If you are looking to learn more cooking skills, the Big Little Recipes feature on Food52 has recipes with a small number of ingredients, to keep things simple; and if you search that you might be able to find some things that you can try preparing so that when your daughters come home you will have something relatively easy to cook but also tasty. (The same thing goes for the Genius Recipes feature, there are some good and easy recipes there also.)
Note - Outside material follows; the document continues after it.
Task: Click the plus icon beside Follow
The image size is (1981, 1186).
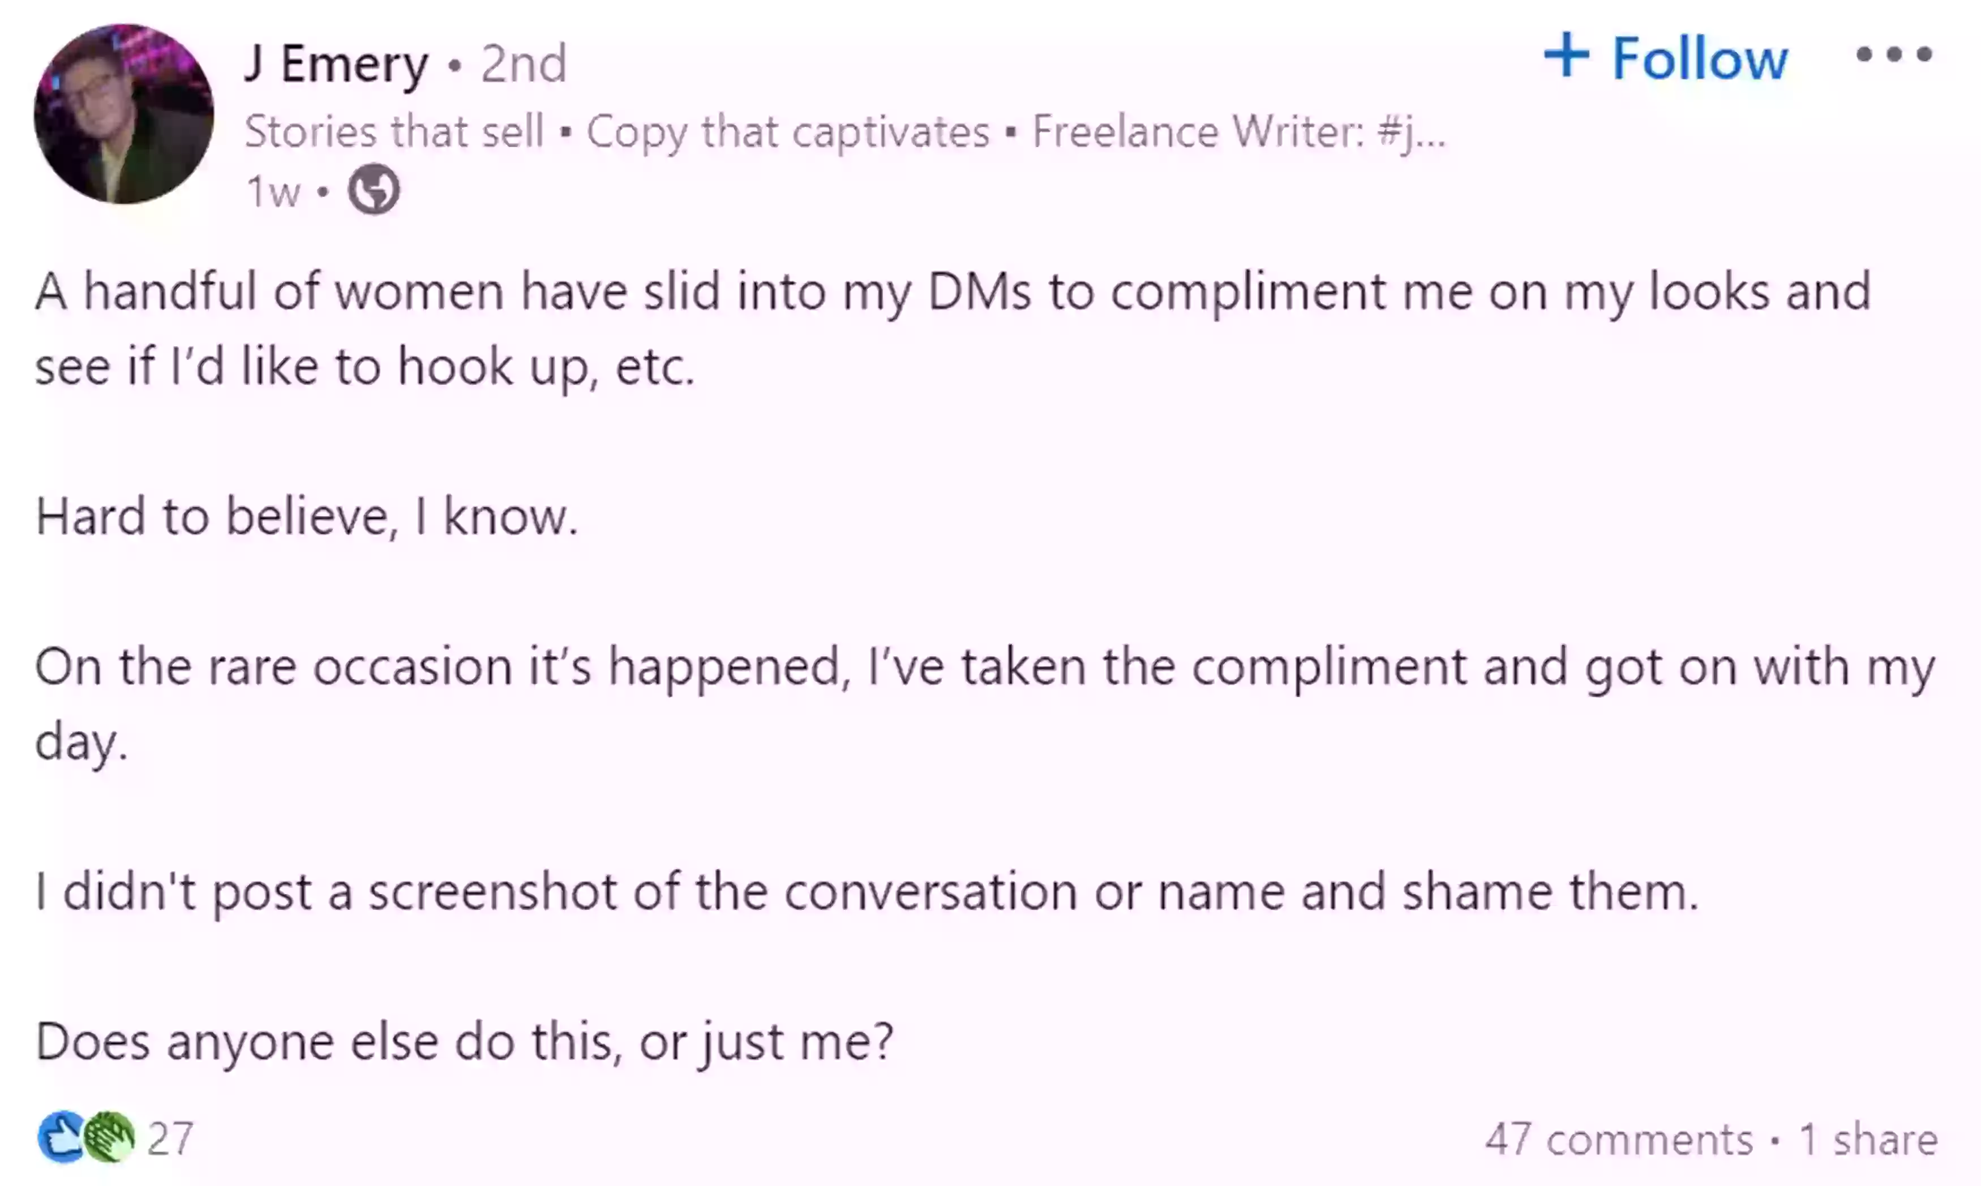Action: click(1566, 55)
I don't want to presume anything about the reason that you are a single parent, and please forgive me for mentioning it. However, if your wife had some recipes that were favorites of the family, and you have any of those around, you might consider making a notebook of "family recipes" to give to your daughters down the road, when they are living (and cooking) on their own. My wife and I did this for our oldest, who has now flown the nest -- we both contributed some recipes that we liked to cook (and which our kids liked to eat, of course); my wife even provided a menu of our typical Christmas dinner, complete with recipes for the Christmas dinner items. I got this idea when I was going through our recipe boxes a little while back (since there has been lots of time during the pandemic to sort through stuff); I found some recipes that my late mother had written down on 3x5 cards long ago, and I had a Proustian moment. I then got the idea of collecting favorite recipes of mine for my own children, and that led me and my wife to creating our family recipe notebook. (I don't know that our oldest child is actually using any of the recipes we gave her, but at least the information has been passed on so that she can choose to use the recipes if she wishes.)
The recipe book is a great idea, but I don't know if my wife wrote much down, plus I haven't been able to bring myself to start going through things since her passing. I might leave it until the girls feel that they are ready and we can do it together. Hopefully we'll discover some cooking-related treasures, the girls would be thrilled as they were very close.